Die Möglichkeiten am östlichen Bollwerk auf 3 m Wassertiefe zu liegen sind sehr begrenzt, aber dafür findet man in der Genner Bugt vor allem am Südufer sehr gute Ankergründe. Die beiden Stege westlich vom Bollwerk sind von Einheimischen belegt.

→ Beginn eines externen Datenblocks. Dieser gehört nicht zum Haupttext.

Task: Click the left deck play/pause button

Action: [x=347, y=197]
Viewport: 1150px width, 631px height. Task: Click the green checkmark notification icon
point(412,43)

BARSØ: Der kleine Anleger am Westufer der Insel Barsø darf von Sportbooten nicht benutzt werden. Allerdings findet man südlich des Anlegers einen guten Ankergrund. Auf geringer Wassertiefe liegt man im Schutz der bewaldeten Insel.

Navigation

Die Ansteuerung des unbefeuerten Fjordes ist tagsüber unproblematisch. Nachts ist Ortsunkundigen davon abzuraten. Vom Als Sund kommend steuert man auf den 38 m hohen Hügel der Insel Barsø zu, bis die Osttonne vor „Starbæk Grund“ erreicht ist. Von hier aus wird mit 320° auf die Südküste von „Sønderballe Hoved“ zugesteuert, bis mit 280° mittig in die Bucht hineingelaufen werden kann. Von Nordosten kommend umschifft man das Nordufer der Insel Barsø in gebührendem Abstand, bis man die Kirche von Løjt mit 229° anliegen kann. Mit diesem Kurs passiert man Sønderballe Hoved, bis man mit 280° mittig in die Bucht hineinsteuern kann. Die Ansteuerung des Bollwerks selbst erfolgt dann von Norden.

Versorgung

Außer einem Hotel gibt es keine Möglichkeiten der Versorgung.

Service

Toilette X
Dusche X
Wasser X
Müllannahme X
Elektroanschluss X
Brennstoff X
Lebensmittel X
Kran
Werft
Fäkalienentsorgung
Rampe / Slip X
Fähre / Bus / Bahn
Fahrradverleih X
Internetzugang

Kontakt

Telefon: +45 / 74 61 81 38

NV. Landgangslotse

Sehenswertes

Kalvø Mit dem Festland nur durch einen kleinen Damm verbunden, ist Kalvø der richtige Ort für Zivilisationsmüde, sofern sie sich nicht gerade zur Ferienzeit zu einem Besuch entschließen. Während der Hochsaison kann auch hier etwas Trubel herrschen, da diese Gegend bei Erholungssuchenden aus Apenrade und Hadersleben beliebt ist.

Vor mehr als 130 Jahren war Kalvø ein bekannter Werftstandort. Hier wurden einige der großen Chinafahrer vom Stapel gelassen. Der Reeder Jörgen Bruun ließ auf Kalvø seine weltberühmten Klipper bauen. In der damaligen Schiffsschmiede befinden sich heute die sanitären Anlagen des kleinen Hafens. Auch das Badehotel, wo jetzt traditionelle dänische Küche geboten wird, soll zu den Werftgebäuden gehört haben.

Schöne Badestrände um Kalvø und große Waldgebiete sind Gründe, den Ort aufzusuchen. In den Frühjahrs- und Sommermonaten hat das Kalvø-Mini‑Museum geöffnet. Es zeigt Schiffsmodelle aus der Zeit der Werft. Ortsgeschichtliche Sammlungen gehören außerdem zur Ausstellung des kleinen Museums.

Exotische Bäume und Pflanzen sind hier schon seit über 100 Jahren zu Hause. Seeleute brachten sie damals von ihren Chinafahrten mit. Der südwestliche Teil der Bucht um Kalvø ist heute Wildschutzgebiet.

Einen Kaufmannsladen gibt es im 30 Einwohner zählenden Ort nicht, aber im drei Kilometer entfernten Genner bestehen Einkaufsmöglichkeiten.

BarsøDie 35 Einwohner der Insel im Kleinen Belt leben fast ausschließlich von der Landwirtschaft. Auf Sportschiffer ist man im Grunde nicht eingestellt. Wer allerdings die Ruhe und ländliche Umgebung schätzt sowie mit Proviant gut ver­sorgt ist, besucht eine idyllische Insel, die besonders für ihre wilden Narzissen und beerenreichen Knicks bekannt ist. Bei südlichen und westlichen Winden bietet die kleine Fähr­brücke an der Südwestküste des Eilands allerdings zu wenig Schutz, um es dort lange auszuhalten. Will der Wind partout nicht aus Nordosten wehen, bleibt auch die Möglichkeit, die fruchtbare Insel etwas weniger seemännisch zu erforschen – und zwar mit der Fähre ab Barsø Landing auf der Halbinsel Løjtland.